Closely associated with famine and extreme poverty, it affects mainly children. It is a result of severe malnutrition or chronic hunger, that is to say the child with that condition is perpetually hungry or that their stomachs might be full, but full of nutrient-deficient food, particularly lacking protein.
Kwashiorkor is an intensely embarrassing disease. Not that the suffering kids and their resource-poor parents must feel embarrassed, but we collectively as Zimbabweans.
Chronic hunger, homelessness and lack of clothing are dehumanising conditions. That is why access to sufficient and nutritious food, shelter and clothing are basics that every human being must always enjoy.
Kwashiorkor was common in the first few years of independence up to the 1992 drought. Then it was pervasive countrywide as food vulnerability affected a large proportion of the population.
Yesterday, we carried a sad story of its prevalence in Gwanda. Though the report is localised to that district and may not qualify to be regarded as a resurgence, we are alarmed that some among us are so food-insecure that their children are suffering from kwashiorkor, one of the diseases that define poverty.
At the same time, we are reminded about the lasting impact of recurring droughts in that province and also the illegal sanctions that have curtailed the government’s ability to feed vulnerable citizens.
Gwanda district nursing officer Filter Sibanda said people in the area survive on one meal per day and appealed for urgent food aid. The kwashiorkor prevalence rate is about 6-10 percent which, she said, is considered too high. Samu Dube’s child is suffering from the disease, according to the report. She and her husband are unemployed and are struggling to get enough healthy food.
Defining symptoms of kwashiorkor include swelling of the ankles and feet, big belly, thinning hair, loss of teeth, skin depigmentation and stunted growth. Children with kwashiorkor often develop irritability and anorexia, an eating disorder that makes people lose more weight than is considered healthy for their age and height. Untreated kwashiorkor can impair a child’s physical and mental development, and in severe cases may be fatal.
We recognise the government’s efforts to enhance food security among the people. That one of the four pillars of Zim-Asset is food and nutrition demonstrates that authorities see a challenge in that area and a commitment to making sure that people access nutritious food to prevent diseases such as kwashiorkor. The other Zim-Asset pillar, social services and poverty eradication is geared towards the same objective.
The government, as we said, is seized with creating the environment for greater food security, so we encourage parents to be vigilant on the health of their children. The health delivery system must quickly detect malnutrition and manage it. Development partners are encouraged to help with supplementary feeding for children from vulnerable households and implementing programmes to raise awareness to eradicate hunger.

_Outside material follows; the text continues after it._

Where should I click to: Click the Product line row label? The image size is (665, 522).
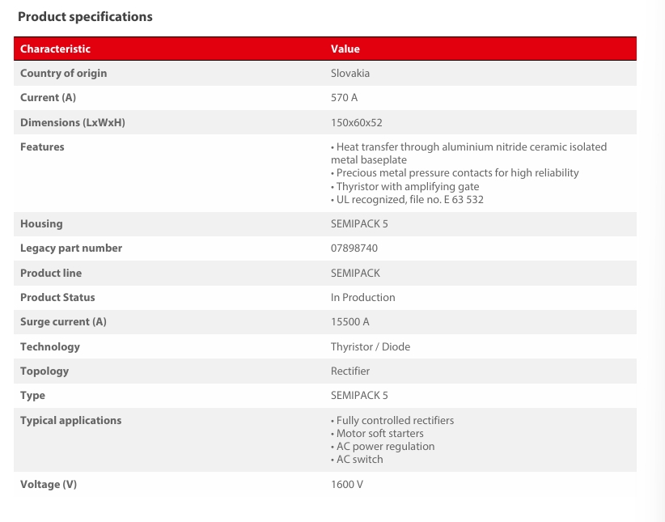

However, empowering communities to produce or acquire food on their own is most sustainable.
Matabeleland South is an area of concern in regard to its poor food and nutritional standards and their long-term effects on the health of its population, and even professional advancement of people from that province.
In September 2011, Zimbabwe National Army Commander; Lieutenant-General Philip Valerio Sibanda said many aspiring soldiers from that province did not meet recruitment requirements after failing to meet the mandatory body mass index (BMI) due to poor nutrition.
He said the province had the least number of successful candidates in a recruitment exercise that had been conducted there a few weeks earlier.
“This year, we had a reduced number of army recruits from Matabeleland South because most of the candidates who applied for military training did not meet the required body mass index in line with ZNA requirements. This is largely because of food shortages affecting several households in the province,” he said on a visit to Gwanda to donate farm inputs to traditional leaders in Matabeleland South.
The BMI is used to assess how much an individual’s body weight departs from what is normal or desirable for a person of his or her height. A 1,9m tall aspiring soldier will fail the recruitment test if he weighs only 40kg, for example.
We have no reports of kwashiorkor for other provinces, but with economic challenges of the past decade, worsened by food shortages caused by recurrent droughts in marginal districts — Binga, Hwange, Gwanda, Chiredzi, Bulilima, Mangwe, Nkayi, Mberengwa, southern Zaka, Kusile, Buhera, southern Bikita, Tsholotsho and Uzumba – we must guard against a possible wider resurgence of the disease.
There is much urban unemployment and poverty, so it is possible kwashiorkor is afflicting children in towns and cities as well.